The rise of the tech giants
Slower growth hasn’t stopped investors from piling into Chinese technology companies. The gain of 37.3% by the MSCI Emerging Markets Index last year was largely driven by 10 tech stocks, including China’s e-commerce giant Alibaba, and Internet companies Tencent and Baidu. These Chinese behemoths have given Silicon Valley's top tech stocks — Facebook, Apple, Google, and Amazon — a run for their money. Tencent is currently valued at more than $539 billion, second only to Facebook’s market capitalization of about $543 billion.
China’s tech boom is being fueled by the rapid growth of e-commerce, digital payment services, and innovations in financial technology. Rising wealth and high levels of savings have boosted the purchasing power of Chinese households. Millions of Chinese shoppers are using Alibaba’s Alipay and Tencent’s TenPay — two payment apps — to make purchases using their smartphones instead of using cash or bank cards.

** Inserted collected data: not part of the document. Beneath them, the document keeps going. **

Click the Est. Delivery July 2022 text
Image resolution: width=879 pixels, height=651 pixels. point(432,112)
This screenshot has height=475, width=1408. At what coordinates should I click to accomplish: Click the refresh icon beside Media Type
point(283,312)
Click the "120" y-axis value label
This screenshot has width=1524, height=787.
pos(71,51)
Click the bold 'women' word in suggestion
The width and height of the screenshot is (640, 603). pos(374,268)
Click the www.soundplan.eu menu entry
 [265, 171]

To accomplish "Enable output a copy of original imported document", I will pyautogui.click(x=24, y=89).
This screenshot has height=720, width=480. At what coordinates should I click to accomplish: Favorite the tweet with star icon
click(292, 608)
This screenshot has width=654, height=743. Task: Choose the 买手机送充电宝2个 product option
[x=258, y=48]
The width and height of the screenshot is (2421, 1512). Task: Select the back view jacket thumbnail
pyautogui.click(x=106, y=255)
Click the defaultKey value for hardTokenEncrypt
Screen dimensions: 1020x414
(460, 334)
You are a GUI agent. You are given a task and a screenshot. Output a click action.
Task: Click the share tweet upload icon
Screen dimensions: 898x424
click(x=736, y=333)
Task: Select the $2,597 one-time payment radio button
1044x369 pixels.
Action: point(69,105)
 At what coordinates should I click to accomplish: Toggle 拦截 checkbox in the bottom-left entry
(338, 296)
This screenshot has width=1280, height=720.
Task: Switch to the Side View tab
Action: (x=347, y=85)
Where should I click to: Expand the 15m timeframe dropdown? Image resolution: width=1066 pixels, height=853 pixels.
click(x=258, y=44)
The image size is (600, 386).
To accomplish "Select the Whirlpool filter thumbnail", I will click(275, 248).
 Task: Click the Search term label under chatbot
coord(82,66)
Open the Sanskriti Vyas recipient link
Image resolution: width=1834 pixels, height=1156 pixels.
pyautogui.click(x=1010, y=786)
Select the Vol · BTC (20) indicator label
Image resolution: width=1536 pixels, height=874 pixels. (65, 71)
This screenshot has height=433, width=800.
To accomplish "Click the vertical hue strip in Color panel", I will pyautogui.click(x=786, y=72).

These companies are also leading the way in financial technology that will enable consumers to purchase investment products and secure consumer loans. The Chinese banking system is largely dominated by SOEs that are focused on corporate- and government-related lending. That facilitates the entry of Chinese tech companies into financial services for consumers.
We believe the growth of these Chinese tech stocks will last much longer than what has been priced in the markets. As a result, we expect tech stocks will remain a bright spot among the Chinese equity markets.